KIRIKLAR

16 1 0
                                    

Hepsi yorgundu. Acıları ile durmadan savaşmak onları yıpratmıştı. Yazar gerçekten onlarla oynuyordu ve onlarda buna izin veriyordu. Daha fazla ayakta kalmaları ise şans olurdu.

Erza'nın aklında Yazar'ın o gün, o an da neden onları kurtardığını soran binlerce soru işareti vardı. Biliyordu ki Yazar asla sebebi olmasa böyle bir şey yapmazdı. Aklına gelen tek şey can sıkıntısıydı. Jellal'e mola fikrini sorduğunda olumlu cevap aldı. Sessizce otururken Jellal'in kulağına: "Neden Yazar bizi korudu?" diye sordu. Jellal: "Dış dünyada büyük bir olay oldu. Eğer olmasa durdurmazdı oyunu." dedi. Erza anladım manasında başını salladı. Şimdi ise aklında o kadar büyük bir sorunun ne olabileceği vardı. Jellal'e dönüp: "Krallık olabilir mi?" diye sordu.
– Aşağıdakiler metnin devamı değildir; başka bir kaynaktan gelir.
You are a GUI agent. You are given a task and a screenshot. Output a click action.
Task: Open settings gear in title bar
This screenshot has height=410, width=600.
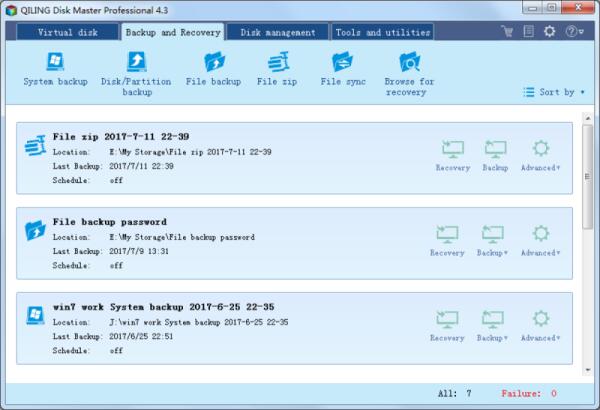tap(548, 31)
Jellal olumlu anlamda başını salladı, içinden: "Muhtemelen o zaten. Canavarlara karşı bir direniş için yaptıysa bile laneti kullanmış olmalı. Acaba Yazar buna neden engel olmadı? Dış dünya ile bağlantısı bu kadar zayıf olamaz, ayrıca kralla gücü denge denk. Bir neden olmalı. Herhangi bir neden. Ama ne? Yazar seni bulunca tüm sorularımın cevabını alacağım. Ne pahasına olursa olsun." dedi.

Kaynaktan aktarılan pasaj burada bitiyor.